Evidence of ambient pressure methanol production on Ni-Ga-Ca dual function materials and dynamic restructuring effects on selectivity

This study reports a dual function material (DFM) composed entirely of non-precious metals for methanol production (13.8 μmol/g material) at ambient pressure from passively captured CO$_2$ from the air. While state of the art carbon capture and utilisation (CCU) processes rely on expensive CO$_2$ capture systems and a high-pressure catalytic reactor for methanol synthesis, this Ni-Ga-Ca DFM can be an enabler for significant energy efficiency gains in methanol synthesis from CO$_2$ through the direct utilisation of dilute emissions and substantially lower operating pressures. Using operando DRIFT spectroscopy coupled with density functional theory, XAFS, XRD, and TEM-HAADF, a combination of Ni-Ga intermetallic species and their oxides are identified as the active sites.
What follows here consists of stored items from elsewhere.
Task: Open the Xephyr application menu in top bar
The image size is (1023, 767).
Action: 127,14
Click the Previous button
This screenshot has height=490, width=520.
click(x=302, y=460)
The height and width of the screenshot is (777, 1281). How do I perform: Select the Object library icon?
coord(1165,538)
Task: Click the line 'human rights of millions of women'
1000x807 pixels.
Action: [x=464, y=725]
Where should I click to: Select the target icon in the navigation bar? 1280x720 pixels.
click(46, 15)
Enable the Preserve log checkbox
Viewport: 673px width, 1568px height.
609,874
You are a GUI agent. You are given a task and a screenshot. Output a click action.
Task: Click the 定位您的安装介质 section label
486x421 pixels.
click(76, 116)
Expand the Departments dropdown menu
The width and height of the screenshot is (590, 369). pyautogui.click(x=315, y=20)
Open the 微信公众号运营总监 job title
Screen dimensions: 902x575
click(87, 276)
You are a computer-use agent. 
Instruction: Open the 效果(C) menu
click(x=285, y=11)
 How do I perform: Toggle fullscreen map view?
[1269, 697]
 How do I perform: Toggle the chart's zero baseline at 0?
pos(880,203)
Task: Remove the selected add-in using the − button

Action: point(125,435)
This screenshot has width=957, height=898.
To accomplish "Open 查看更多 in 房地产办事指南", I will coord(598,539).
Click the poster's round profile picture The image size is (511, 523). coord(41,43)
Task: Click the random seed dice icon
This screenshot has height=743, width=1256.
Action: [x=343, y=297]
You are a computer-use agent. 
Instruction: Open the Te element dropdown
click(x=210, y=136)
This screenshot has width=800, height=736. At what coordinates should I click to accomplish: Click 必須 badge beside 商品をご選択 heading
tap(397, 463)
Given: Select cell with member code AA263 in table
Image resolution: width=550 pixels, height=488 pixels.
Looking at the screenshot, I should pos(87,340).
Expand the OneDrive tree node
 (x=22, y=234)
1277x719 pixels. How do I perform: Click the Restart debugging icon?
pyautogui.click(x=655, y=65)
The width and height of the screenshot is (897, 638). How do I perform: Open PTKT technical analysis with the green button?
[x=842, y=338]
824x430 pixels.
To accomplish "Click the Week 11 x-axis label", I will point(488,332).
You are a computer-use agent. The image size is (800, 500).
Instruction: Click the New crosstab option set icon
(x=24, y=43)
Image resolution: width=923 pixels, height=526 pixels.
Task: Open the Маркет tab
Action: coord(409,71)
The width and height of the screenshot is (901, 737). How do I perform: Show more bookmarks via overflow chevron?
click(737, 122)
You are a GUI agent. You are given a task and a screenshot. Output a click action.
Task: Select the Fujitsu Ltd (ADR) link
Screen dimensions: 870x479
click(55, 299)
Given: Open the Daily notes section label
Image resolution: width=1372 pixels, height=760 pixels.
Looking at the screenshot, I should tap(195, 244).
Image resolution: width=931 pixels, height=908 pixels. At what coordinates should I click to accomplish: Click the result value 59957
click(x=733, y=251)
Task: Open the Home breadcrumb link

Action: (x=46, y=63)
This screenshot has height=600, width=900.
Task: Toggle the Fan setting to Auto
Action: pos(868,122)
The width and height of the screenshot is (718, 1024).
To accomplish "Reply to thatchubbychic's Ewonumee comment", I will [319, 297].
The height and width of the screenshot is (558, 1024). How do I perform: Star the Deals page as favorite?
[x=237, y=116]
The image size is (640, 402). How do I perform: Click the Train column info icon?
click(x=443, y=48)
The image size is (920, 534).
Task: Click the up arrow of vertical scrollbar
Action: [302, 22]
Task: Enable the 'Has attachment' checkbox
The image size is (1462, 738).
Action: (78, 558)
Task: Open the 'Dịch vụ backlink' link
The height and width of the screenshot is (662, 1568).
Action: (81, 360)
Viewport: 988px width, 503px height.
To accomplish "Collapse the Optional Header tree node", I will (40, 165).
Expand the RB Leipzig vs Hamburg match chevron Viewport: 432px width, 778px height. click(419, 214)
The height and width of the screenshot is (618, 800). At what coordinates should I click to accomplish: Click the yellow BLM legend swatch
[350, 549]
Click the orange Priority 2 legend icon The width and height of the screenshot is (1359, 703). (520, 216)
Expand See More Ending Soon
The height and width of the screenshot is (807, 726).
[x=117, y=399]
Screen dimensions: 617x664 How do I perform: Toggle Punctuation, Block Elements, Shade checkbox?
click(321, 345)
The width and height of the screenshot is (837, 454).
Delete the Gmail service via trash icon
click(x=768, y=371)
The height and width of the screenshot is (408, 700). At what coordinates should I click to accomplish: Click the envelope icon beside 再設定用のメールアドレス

During cyclic operation a shift in selectivity towards methane is observed, which is associated with dynamic restructuring of the DFM. Guided by mechanistic and structural understanding, a synthesis strategy is developed to enhance cyclic stability by mitigating dealloying and Ni particle agglomeration. It is indicated that cyclic stability can be achieved by strengthening the Ni-Ga-Ca interaction, however, there remains a gradual shift in selectivity towards methane which highlights the need for further material optimisation.